Review the following requirements and general best practices:

  • Use a prefilter policy to provide early blocking for unwanted traffic, and to fastpath traffic that does not benefit from access control inspection. For more information, see Best Practices for Fastpath Prefiltering.

  • Although you can configure the system without licensing your deployment, many features require that you enable the appropriate licenses before you deploy.

  • Access control rules are deployed as access control lists on the device. To minimize the number of access control entries created per access control rule, and improve overall performance, enable object group search for each device. Object group search is a device setting, not an access control policy setting, so you must edit each device to ensure the feature is enabled. For more information, see Configure Object Group Search.

  • When you deploy an access control policy, its rules are not applied to existing connections. Traffic on an existing connection is not bound by the new policy that is deployed. In addition, the policy hit count is incremented only for the first packet of a connection that matches a policy. Thus, the traffic on an existing connection that could match a policy is omitted from the hit count. To have the policy rules effectively applied, clear the existing connections sessions, and then deploy the policy.

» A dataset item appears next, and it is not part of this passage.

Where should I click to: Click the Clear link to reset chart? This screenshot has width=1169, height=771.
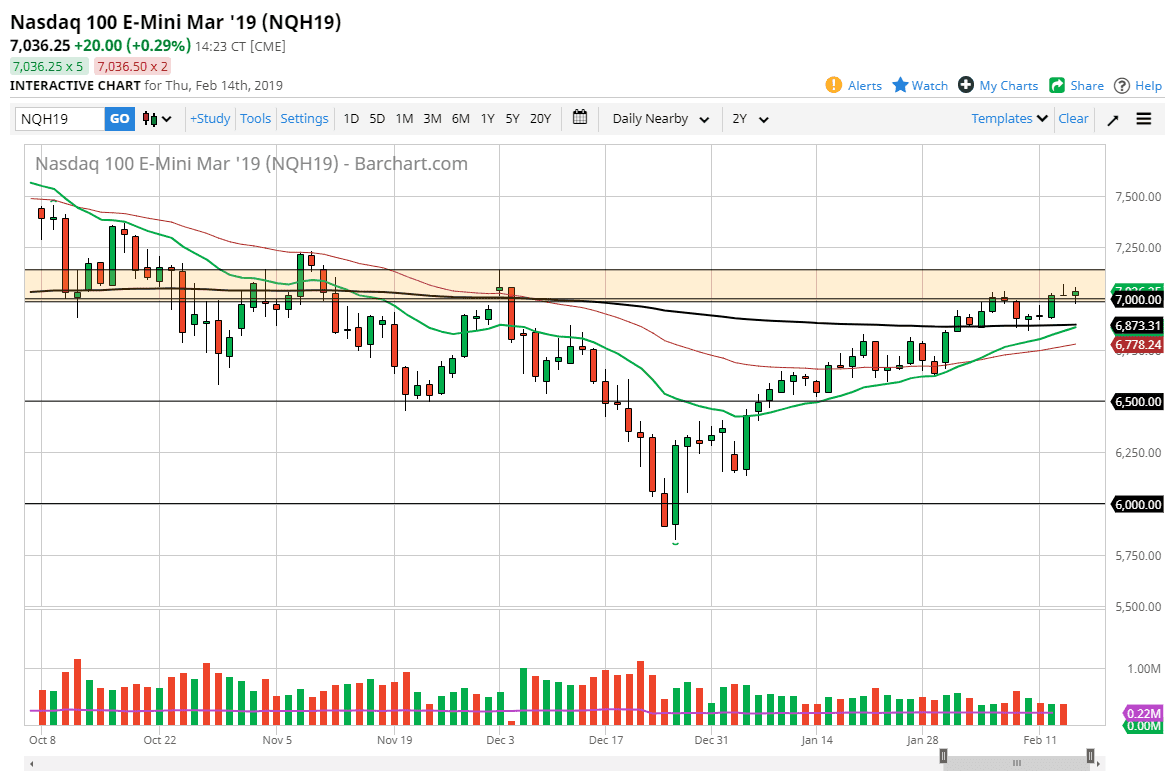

  • Whenever possible, combine multiple network objects into a single object group. The system automatically creates an object group (during deployment) when you select more than one object (for source or destination separately). Selecting existing groups can avoid object group duplication and reduce the potential impact on CPU usage when there are a large number of duplicate objects.

  • For the system to affect traffic, you must deploy relevant configurations to managed devices using routed, switched, or transparent interfaces, or inline interface pairs.

    Sometimes, the system prevents you from deploying inline configurations to passively deployed devices, including inline devices in tap mode.

    In other cases, the policy may deploy successfully, but attempting to block or alter traffic using passively deployed devices can have unexpected results. For example, the system may report multiple beginning-of-connection events for each blocked connection, because blocked connections are not blocked in passive deployments.

  • Certain features, including URL filtering, application detection, rate limiting, and Intelligent Application Bypass, must allow some packets to pass in order for the system to identify the traffic.

    To prevent these packets from reaching their destination uninspected, see Best Practices for Handling Packets That Pass Before Traffic Identification and Specify a Policy to Handle Packets That Pass Before Traffic Identification.

  • You cannot perform file or malware inspection on traffic handled by the access control policy's default action.

  • Some features are only available on certain device models. Warning icons and confirmation dialog boxes designate unsupported features.

  • If you will use syslog or store events externally, avoid special characters in object names such as policy and rule names. Object names should not contain special characters, such as commas, that the receiving application may use as separators.

  • Logging for connections handled by the default action is initially disabled, though you can enable it.

  • Best practices for creating, ordering, and implementing access control rules are detailed in Best Practices for Access Control Rules and subtopics.